Saved entries:
------------------------------------------------

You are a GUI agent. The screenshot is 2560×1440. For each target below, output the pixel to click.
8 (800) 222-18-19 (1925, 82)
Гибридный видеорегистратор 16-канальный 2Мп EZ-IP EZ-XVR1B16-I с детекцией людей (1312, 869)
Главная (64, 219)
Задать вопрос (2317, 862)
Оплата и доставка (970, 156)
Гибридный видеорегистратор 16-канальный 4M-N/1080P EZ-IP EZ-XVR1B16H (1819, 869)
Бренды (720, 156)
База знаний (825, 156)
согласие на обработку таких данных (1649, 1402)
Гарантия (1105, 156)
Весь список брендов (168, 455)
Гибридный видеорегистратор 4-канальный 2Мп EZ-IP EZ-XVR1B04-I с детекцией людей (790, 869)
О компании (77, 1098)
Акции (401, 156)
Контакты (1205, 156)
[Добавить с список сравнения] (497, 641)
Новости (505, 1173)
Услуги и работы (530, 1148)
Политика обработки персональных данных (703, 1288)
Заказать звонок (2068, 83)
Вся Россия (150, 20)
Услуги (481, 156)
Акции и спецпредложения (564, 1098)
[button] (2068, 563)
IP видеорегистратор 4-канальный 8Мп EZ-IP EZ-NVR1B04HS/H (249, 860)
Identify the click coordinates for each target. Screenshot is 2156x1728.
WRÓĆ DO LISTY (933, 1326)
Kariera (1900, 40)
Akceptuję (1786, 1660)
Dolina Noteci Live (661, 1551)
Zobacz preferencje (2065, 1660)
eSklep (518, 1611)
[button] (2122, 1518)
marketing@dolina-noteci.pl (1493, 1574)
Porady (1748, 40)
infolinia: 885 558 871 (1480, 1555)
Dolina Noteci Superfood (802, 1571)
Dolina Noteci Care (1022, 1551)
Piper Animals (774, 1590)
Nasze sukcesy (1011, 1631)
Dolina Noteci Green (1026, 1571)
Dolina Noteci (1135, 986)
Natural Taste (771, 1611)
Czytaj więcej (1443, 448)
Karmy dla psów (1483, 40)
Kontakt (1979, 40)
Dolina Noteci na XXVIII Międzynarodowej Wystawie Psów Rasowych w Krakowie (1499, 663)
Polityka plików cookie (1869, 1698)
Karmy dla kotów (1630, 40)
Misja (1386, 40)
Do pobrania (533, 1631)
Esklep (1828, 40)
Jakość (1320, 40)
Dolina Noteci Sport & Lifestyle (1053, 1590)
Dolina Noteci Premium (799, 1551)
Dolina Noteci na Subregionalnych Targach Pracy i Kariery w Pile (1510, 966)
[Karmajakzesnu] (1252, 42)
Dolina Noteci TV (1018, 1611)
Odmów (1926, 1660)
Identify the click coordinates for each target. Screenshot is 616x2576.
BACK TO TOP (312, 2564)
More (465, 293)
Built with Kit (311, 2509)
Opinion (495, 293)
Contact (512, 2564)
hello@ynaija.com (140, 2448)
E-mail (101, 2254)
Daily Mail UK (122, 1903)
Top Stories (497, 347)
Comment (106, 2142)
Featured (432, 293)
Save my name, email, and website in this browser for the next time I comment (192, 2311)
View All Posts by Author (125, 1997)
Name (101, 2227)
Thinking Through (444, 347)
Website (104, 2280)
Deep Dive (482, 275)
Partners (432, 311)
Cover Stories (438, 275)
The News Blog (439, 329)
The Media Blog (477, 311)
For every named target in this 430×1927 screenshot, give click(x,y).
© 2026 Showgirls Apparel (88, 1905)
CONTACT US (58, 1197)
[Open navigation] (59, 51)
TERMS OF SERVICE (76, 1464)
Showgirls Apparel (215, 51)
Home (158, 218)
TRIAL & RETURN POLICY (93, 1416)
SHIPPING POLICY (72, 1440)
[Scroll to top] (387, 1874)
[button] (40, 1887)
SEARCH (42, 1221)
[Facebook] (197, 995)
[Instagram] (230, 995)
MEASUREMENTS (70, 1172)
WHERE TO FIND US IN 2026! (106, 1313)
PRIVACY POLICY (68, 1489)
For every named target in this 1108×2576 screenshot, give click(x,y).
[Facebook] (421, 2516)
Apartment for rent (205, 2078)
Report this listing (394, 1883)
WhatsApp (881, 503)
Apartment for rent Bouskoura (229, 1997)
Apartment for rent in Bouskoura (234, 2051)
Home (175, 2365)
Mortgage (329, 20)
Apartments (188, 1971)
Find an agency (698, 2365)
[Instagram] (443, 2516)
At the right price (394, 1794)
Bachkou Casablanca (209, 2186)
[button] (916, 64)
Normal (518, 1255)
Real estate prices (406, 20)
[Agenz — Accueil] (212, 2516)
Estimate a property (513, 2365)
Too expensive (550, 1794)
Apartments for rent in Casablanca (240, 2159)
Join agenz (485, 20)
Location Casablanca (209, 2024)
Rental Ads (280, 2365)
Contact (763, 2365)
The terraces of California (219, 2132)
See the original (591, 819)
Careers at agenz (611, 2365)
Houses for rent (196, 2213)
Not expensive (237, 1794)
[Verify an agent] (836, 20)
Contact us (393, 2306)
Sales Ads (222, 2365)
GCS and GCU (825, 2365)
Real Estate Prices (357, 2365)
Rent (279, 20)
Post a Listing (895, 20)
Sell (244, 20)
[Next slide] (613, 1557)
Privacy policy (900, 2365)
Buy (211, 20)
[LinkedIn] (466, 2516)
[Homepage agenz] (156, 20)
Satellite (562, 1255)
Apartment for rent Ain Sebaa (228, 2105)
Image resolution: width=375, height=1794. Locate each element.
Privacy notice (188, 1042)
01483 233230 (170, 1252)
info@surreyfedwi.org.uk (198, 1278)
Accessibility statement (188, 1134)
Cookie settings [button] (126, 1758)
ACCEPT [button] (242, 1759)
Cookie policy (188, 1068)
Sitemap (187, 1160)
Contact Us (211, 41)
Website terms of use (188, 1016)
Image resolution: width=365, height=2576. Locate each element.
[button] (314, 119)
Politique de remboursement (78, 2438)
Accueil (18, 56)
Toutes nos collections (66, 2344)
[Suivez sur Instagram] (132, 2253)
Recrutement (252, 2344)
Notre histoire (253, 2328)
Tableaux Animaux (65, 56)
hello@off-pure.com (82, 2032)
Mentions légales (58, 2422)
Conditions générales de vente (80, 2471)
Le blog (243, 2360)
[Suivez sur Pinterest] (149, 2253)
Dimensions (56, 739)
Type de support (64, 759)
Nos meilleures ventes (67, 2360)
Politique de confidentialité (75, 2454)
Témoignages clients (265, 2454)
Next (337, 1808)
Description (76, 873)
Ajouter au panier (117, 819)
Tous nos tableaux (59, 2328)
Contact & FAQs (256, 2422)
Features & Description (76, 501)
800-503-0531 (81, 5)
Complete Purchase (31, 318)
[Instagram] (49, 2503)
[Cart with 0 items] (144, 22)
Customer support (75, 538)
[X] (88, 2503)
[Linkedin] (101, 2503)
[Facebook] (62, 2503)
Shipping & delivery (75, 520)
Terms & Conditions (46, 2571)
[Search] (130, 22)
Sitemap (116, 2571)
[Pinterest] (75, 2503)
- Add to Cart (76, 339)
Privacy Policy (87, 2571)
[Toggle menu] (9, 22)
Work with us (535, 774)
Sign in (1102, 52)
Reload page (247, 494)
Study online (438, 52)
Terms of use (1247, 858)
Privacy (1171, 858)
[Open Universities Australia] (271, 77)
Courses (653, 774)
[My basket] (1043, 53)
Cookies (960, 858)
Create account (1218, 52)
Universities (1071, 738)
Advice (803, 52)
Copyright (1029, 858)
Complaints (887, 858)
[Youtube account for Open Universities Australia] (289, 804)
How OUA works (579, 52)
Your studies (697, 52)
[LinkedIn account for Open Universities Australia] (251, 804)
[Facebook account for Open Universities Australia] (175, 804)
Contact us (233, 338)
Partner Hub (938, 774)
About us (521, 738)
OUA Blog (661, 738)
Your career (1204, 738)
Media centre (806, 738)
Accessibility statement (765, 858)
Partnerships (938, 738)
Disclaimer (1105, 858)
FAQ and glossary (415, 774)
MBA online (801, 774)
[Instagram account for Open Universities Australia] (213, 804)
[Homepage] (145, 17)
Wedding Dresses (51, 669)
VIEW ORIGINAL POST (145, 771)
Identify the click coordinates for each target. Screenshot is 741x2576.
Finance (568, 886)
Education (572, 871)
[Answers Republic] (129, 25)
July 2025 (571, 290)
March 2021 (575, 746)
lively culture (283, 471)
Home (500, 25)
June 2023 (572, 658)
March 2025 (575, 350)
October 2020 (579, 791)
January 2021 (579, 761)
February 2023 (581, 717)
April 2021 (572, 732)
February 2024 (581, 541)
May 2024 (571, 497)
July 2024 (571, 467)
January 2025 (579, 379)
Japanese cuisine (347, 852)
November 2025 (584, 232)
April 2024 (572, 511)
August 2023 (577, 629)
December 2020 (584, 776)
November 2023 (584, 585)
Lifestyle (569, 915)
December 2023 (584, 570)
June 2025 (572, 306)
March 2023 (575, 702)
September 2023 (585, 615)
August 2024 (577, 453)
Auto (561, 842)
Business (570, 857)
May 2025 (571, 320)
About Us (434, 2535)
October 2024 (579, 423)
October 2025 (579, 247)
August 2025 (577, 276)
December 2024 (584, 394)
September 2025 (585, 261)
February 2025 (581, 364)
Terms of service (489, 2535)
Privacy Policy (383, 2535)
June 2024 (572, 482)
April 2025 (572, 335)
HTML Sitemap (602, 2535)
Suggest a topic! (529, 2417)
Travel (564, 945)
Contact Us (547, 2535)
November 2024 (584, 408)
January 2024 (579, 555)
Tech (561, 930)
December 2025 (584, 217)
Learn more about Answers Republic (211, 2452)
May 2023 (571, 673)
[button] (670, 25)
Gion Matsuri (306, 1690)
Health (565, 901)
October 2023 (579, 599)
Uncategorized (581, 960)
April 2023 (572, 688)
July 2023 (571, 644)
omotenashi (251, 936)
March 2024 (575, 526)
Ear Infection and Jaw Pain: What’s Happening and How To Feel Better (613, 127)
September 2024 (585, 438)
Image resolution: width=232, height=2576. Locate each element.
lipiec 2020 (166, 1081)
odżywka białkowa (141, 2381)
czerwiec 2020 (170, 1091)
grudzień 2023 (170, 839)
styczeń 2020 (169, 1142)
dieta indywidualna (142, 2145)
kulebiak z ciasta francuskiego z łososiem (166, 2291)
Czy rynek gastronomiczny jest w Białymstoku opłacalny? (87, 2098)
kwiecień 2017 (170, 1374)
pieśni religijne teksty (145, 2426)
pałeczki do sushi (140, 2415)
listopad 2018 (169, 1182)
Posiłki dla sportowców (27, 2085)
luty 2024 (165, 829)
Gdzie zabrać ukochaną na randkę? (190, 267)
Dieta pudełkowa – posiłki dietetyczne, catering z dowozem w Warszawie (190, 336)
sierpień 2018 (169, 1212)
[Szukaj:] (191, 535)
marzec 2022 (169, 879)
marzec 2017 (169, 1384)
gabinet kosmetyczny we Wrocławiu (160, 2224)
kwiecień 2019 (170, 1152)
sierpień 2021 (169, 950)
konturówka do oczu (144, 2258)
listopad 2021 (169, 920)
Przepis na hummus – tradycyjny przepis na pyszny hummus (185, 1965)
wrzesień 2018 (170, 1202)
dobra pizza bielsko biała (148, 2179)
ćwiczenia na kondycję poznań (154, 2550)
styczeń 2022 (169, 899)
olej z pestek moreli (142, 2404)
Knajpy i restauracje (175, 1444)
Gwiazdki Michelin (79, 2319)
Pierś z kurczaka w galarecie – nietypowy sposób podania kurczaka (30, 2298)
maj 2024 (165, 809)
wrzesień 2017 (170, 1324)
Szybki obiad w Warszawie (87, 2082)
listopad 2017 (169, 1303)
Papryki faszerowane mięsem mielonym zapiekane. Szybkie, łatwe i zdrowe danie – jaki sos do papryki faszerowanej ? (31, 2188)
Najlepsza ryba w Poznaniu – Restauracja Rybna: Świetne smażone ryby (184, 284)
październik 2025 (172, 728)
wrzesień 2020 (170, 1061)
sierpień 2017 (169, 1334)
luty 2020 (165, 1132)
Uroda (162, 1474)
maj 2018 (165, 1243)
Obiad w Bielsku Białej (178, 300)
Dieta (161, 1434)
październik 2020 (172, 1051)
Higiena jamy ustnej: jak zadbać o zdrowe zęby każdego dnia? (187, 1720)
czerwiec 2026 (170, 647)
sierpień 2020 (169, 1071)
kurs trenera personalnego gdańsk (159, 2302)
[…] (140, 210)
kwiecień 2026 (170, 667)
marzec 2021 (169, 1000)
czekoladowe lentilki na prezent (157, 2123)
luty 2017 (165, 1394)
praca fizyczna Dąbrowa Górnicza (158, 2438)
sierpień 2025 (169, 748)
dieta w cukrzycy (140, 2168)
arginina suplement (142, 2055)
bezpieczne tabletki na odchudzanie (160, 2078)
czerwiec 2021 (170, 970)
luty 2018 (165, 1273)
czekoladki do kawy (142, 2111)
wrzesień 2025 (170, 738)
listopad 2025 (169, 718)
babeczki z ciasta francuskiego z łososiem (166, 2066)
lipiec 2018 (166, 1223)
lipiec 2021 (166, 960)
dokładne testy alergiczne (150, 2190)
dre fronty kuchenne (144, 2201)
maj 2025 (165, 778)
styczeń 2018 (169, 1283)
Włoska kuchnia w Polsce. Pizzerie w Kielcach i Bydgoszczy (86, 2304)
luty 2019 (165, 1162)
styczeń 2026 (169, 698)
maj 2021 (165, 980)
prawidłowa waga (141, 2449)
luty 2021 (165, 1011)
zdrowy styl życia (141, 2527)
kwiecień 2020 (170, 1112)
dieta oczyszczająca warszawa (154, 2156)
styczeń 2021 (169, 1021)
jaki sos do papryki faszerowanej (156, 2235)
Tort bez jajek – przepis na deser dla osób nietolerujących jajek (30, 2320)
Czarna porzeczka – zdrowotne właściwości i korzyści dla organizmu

------------------------------------------------

→ ASSIGNMENT
Restate verbatim the first line above and all lines after it through the line containing "Оплата и доставка (970, 156)"; omit the rest.

→ SOLUTION FOR THIS EXERCISE
You are a GUI agent. The screenshot is 2560×1440. For each target below, output the pixel to click.
8 (800) 222-18-19 (1925, 82)
Гибридный видеорегистратор 16-канальный 2Мп EZ-IP EZ-XVR1B16-I с детекцией людей (1312, 869)
Главная (64, 219)
Задать вопрос (2317, 862)
Оплата и доставка (970, 156)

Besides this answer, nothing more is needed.